> Given instruction 1: Rewrite the rows that come after the Parquet forum post as a numbered list, and leave out any blank lines.

> Extract:
# # #
Originally I was writing and reading C++ struct data to file as binary, using reinterpet_cast<T>
. This was good because no code changes were required when a new member was added. The cast handled it automatically.
I'm now writing to a Parquet file using the code from the Apache Github example (below). This is so both C++ and Python can access the data.
However. now each time a new field is added I need to add a new column builder, add another .Finish()
, add the column to the table etc. Then presumably I will need to add the new field on the read side too.
Two questions:
What's the best way to write Parquet data and read it, to minimize maintenance adding new fields in the future?
I want to read the entire Parquet file in to an
std::array<MyStruct>
whereMyStruct
is a row in the Parquet file. Is this possible, given Parquet is columnar-based?
Parquet write example code from Github:
std::shared_ptr<arrow::Table> generate_table()
# # #
> Data for this task:
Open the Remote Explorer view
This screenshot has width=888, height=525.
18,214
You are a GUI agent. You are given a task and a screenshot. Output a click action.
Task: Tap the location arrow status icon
# # #
> Given instruction 2: Reproduce the passage from the Parquet forum post above, starting with "I'm now writing" and going on through "Parquet is columnar-based?".

> Exercise output 1:
1. Open the Remote Explorer view
2. This screenshot has width=888, height=525.
3. 18,214
4. You are a GUI agent. You are given a task and a screenshot. Output a click action.
5. Task: Tap the location arrow status icon

> Exercise output 2:
I'm now writing to a Parquet file using the code from the Apache Github example (below). This is so both C++ and Python can access the data.
However. now each time a new field is added I need to add a new column builder, add another .Finish()
, add the column to the table etc. Then presumably I will need to add the new field on the read side too.
Two questions:
What's the best way to write Parquet data and read it, to minimize maintenance adding new fields in the future?
I want to read the entire Parquet file in to an
std::array<MyStruct>
whereMyStruct
is a row in the Parquet file. Is this possible, given Parquet is columnar-based?